Crabtree's catalyst is an organoiridium compound with the formula [C_{8}H_{12}IrP(C_{6}H_{11})_{3}C_{5}H_{5}N]PF_{6}. It is a homogeneous catalyst for hydrogenation and hydrogen-transfer reactions, developed by Robert H. Crabtree. This air stable orange solid is commercially available and known for its directed hydrogenation to give trans stereoselectivity with respective of directing group.

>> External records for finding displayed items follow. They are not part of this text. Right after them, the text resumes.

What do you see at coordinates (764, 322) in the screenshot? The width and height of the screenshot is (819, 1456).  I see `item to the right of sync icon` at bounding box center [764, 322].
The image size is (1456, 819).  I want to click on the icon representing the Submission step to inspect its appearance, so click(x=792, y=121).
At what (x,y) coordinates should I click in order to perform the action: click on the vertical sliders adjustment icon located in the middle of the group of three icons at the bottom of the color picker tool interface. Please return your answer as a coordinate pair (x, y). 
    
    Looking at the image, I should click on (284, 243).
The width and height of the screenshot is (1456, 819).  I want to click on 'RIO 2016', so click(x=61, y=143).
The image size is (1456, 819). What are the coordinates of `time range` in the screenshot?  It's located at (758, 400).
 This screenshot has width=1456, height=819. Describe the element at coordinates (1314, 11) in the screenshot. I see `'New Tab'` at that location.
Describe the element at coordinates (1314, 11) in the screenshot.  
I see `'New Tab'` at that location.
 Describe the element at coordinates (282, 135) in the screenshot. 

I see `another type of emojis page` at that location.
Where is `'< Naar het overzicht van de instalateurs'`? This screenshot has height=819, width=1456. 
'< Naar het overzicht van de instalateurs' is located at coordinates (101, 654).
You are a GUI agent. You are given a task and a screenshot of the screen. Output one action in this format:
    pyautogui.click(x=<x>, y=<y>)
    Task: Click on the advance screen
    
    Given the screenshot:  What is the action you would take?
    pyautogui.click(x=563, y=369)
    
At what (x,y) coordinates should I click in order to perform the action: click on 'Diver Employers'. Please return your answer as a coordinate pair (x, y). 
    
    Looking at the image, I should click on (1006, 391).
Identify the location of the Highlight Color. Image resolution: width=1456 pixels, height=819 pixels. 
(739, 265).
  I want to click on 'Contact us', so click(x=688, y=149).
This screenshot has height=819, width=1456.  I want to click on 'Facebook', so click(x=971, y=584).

==Structure and synthesis==
The cation has a square planar molecular geometry, as expected for a d^{8} complex. It is prepared from cyclooctadiene iridium chloride dimer.

==Reactivity==
Crabtree’s catalyst is effective for the hydrogenations of mono-, di-, tri-, and tetra-substituted substrates. Whereas Wilkinson’s catalyst and the Schrock–Osborn catalyst do not catalyze the hydrogenation of a tetrasubstituted olefin, Crabtree’s catalyst does so to at high turnover frequencies (table).

Turnover frequencies
| Substrate | Wilkinson's catalyst | Schrock–Osborn catalyst | Crabtree's catalyst |
|---|---|---|---|
| Hex-1-ene | 650 | 4000 | 6400 |
| Cyclohexene | 700 | 10 | 4500 |
| 1-Methylcyclohexene | 13 | — | 3800 |
| 2,3-Dimethyl-but-2-ene | — | — | 4000 |

The catalyst is reactive at room temperature. The reaction is robust without drying solvents or meticulous deoxygenation of the hydrogen. The catalyst is tolerant of weakly basic functional groups such as ester, but not alcohols (see below) or amines. The catalyst is sensitive to proton-bearing impurities.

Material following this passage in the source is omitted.